TEXT PROVIDED
------------------------------

Hagel and Brown conclude their article by answering the questions: “What does all of this mean for business executives?” and “What lessons can business executives take from these edge innovation programs?” They write:
To transform the core, start at the edge. For many executives, when core business activities require fundamental change, the strong instinct is to embark on massive organizational changes. These organizational transformations rarely succeed. An alternative path is to start on the edge and move back into the core over time. By engaging the edge first, it is often possible to find innovative leaders with energy and passion to try new approaches. Inertial forces are weaker on the edge because there are fewer entrenched interests.
Demographic edges are a deep source of energy and creativity. New generations of workers are coming into companies wanting to make a difference. Innovation and change critically depend on tapping into this energy and creativity. Senior executives need to find more effective mechanisms to connect with the younger generation within their workforce and inspire them with the opportunities for achieving change.
Innovation is not just about ideas, it is about impact. Too often, discussions on innovation focus narrowly on idea-generation. From our experience, idea-generation is rarely the bottleneck. Survey any large company and you’ll find a multitude of big ideas are percolating at various levels of the organization. The key is how to make these ideas more visible, how to mobilize support for the most promising ideas, and how to scale the development and deployment of the ideas.

------------------------------

(Stored items)

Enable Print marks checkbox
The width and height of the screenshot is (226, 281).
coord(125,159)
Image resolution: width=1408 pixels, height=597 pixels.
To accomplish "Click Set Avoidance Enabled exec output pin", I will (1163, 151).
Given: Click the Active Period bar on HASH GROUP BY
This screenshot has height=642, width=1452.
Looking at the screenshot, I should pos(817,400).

------------------------------

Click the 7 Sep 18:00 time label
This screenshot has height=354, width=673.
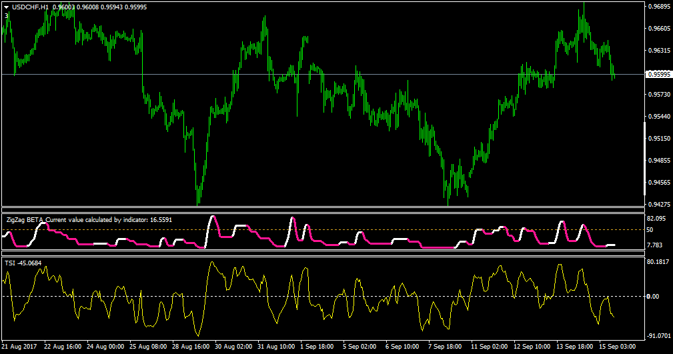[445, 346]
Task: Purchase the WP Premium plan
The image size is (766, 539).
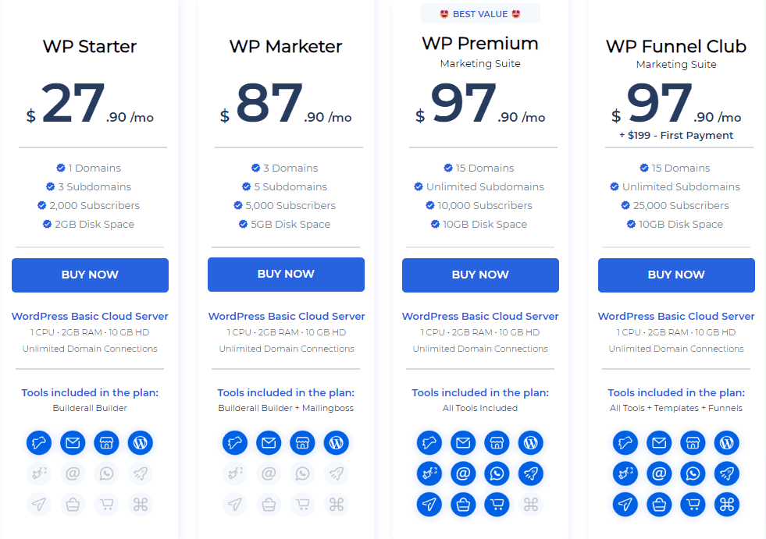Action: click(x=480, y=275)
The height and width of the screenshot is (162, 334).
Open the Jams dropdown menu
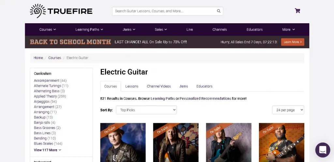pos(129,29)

------------------------------

USING THE INFORMATION
1. Please write out the passage on edge innovation from "Demographic edges are" up to and including "for achieving change.".
2. Carry the passage on edge innovation forward, picking up after its last sentence.

ANSWERS BELOW
1.
Demographic edges are a deep source of energy and creativity. New generations of workers are coming into companies wanting to make a difference. Innovation and change critically depend on tapping into this energy and creativity. Senior executives need to find more effective mechanisms to connect with the younger generation within their workforce and inspire them with the opportunities for achieving change.

2.
Achieving results requires making connections across multiple edges. Enormous resources are available to drive innovation, but they are fragmented and isolated within various disciplinary and institutional silos. A common theme of the innovation initiatives led by Berkeley students has been the need to inventory relevant resources and find creative ways to connect these resources. The challenge has been to move well beyond the academic institution itself and find creative ways to connect with entrepreneurial talent in companies and nongovernmental organizations (NGOs) of various types around the world. By bridging the edges that define our daily lives, we may indeed change the world.
One of the reasons that I have found working in Iraq so exciting is that it is work at the edges of globalization. That work also demands that you work with people in numerous sectors to create holistic solutions to the problems that exist. As I’ve written before, innovation is a combination of ideas and implementation. An unimplemented idea is simply an unfulfilled dream. There are a lot of dreamers in the world. There are not quite as many doers. The beauty of the program at the University of California Berkeley is that it is helping create a generation of doers.